After big cuts at start of pandemic, agencies in New York have been on hiring spree
Some analysts said that despite recent shortages, ad companies might need to join tech companies and shed workers — as they did swiftly at the onset of the pandemic — if a slowdown takes hold.
Whatever the short-term trends, however, some in advertising say disruption wrought by the pandemic has only exacerbated deeper employment challenges for agencies. Old faultlines between advertising and other industries have blurred as technology has displaced traditional media, giving staff more options to work elsewhere beyond rival agencies or client marketing departments.

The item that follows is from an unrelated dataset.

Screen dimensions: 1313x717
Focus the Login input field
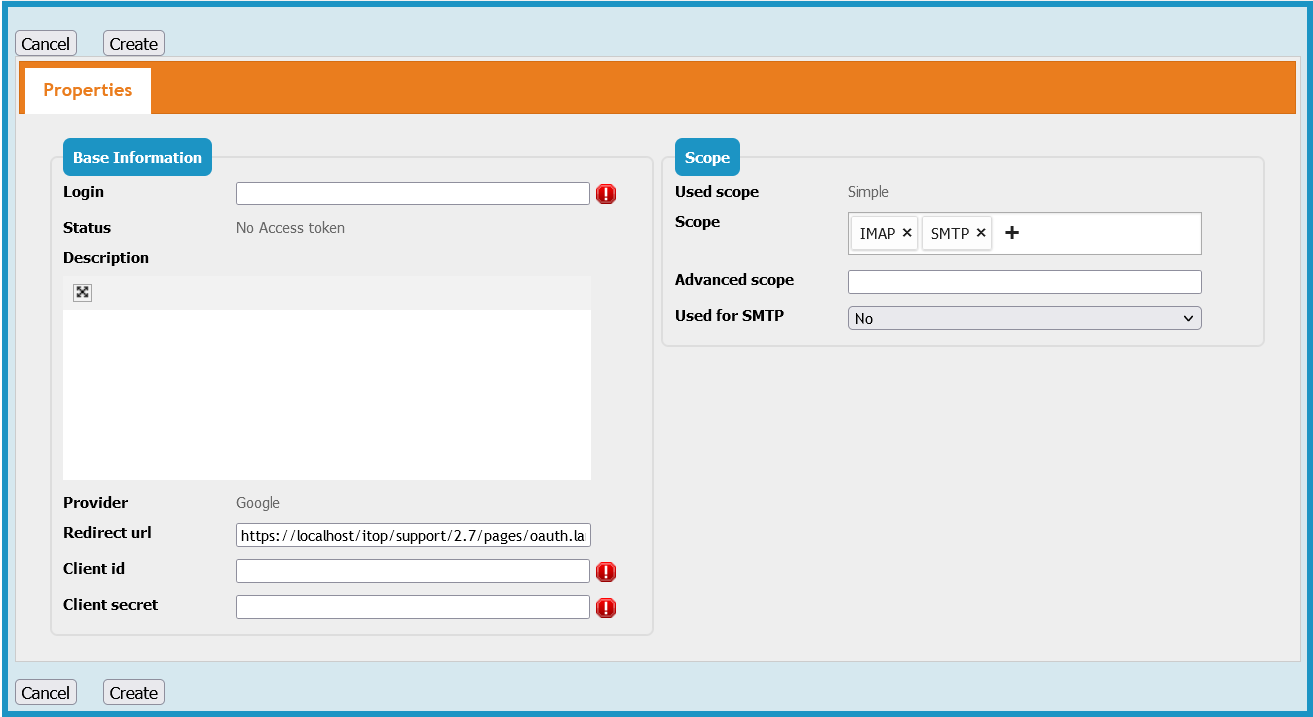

“So many skillsets in our industry now are transferable,” said Victoria Livingstone, chief people officer for Europe, the Middle East and Africa at Japan-based Dentsu, the world’s fifth-largest advertising group. “In the past, if you were losing employees, you were losing them to direct competitors. Replacing people was not the challenge it is now,” she said, although she added that this also meant ad agencies had a bigger talent pool to draw from.
As well as improving pay, agencies are doing their best to address such concerns. Together with a range of initiatives to improve diversity, they are also offering more flexible working, generous parental leave and workplace perks. WPP gave its 109,000 staff a company-wide holiday in July from the evening of Thursday 7 to the morning of Tuesday 12.